Collision versus loss-of-control motorcycle accidents: Comparing injuries and outcomes
Published in Traffic Injury Prevention, 2022
Russell Seth Martins, Sabah Uddin Saqib, Mohummad Hassan Raza Raja, Mishal Gillani, Hasnain Zafar
In-hospital complications included acute kidney injury (AKI: 100/462; 21.6%), new-onset hospital fever (43/462; 9.3%), hospital-acquired pneumonia (15/462; 3.2%), sepsis (14/462; 3%), gastrointestinal complications (excessive vomiting, diarrhea, constipation: 9/462; 1.9%), delirium (9/462; 1.9%), bleeding (surgical site bleeding, hematuria, hemoptysis, melena, hematemesis: 8/462; 1.7%), wound infection (wounds/surgical sites that became infected during hospital stay due to poor wound care: 6/462; 1.3%), seizures (6/462; 1.3%), and stroke (4/462; 0.9%). The majority of AKIs were stage 1 (82%). In comparison to LOCA victims, CA victims had a significantly higher incidence of AKI (25.7% vs. 15.8%; P < .011). Rates of AKI were significantly higher in patients who arrived via referral from centers within (12/32 or 37.5%) and outside (7/10 or 70%) the city of Karachi compared to those arriving directly to AKUH (81/420 or 19.3%; P < .001). Patients were more likely to develop AKI if they had major chest injuries (54.8% vs. 19.3%; P < .001), abdominal injuries (76.5% vs. 19.6%; P < .001), head and neck injuries (27.8% vs. 17.8%; P = .014), pelvic injuries (50% vs. 20.6%; P = .010), spinal injuries (47.6% vs. 20.4%; P = .006), or vascular injuries (100% vs. 21.3%; P = .046) compared to their counterparts without the respective major injuries.
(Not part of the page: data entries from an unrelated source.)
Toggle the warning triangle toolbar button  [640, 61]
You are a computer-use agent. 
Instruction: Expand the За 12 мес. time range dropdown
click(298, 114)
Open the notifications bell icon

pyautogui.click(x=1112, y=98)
In addition, patients with polytrauma were significantly more likely to develop AKI (38.6% vs. 17.9%; P < .001). Lastly, patients aged ≥ 45 years were twice as likely to develop AKI compared to those <45 years (35.1% vs. 17.2%; P < .001). The majority (96.8%) of victims were discharged. Among those discharged, most were discharged without permanent disability (96.4%). However, CA victims had considerably more long-term disability (P = .002), with 12 (4.6%) of the discharged CA victims having a limb amputation compared to none of the discharged LOCA victims. Moreover, 1 victim was discharged with complete quadriplegia and 1 in a persistent vegetative state, both of whom were CA victims. CA victims had longer hospital lengths of stay (LOSs) compared to LOCA victims (3 [2–6] days vs. 2.5 [2–4] days; P = .019).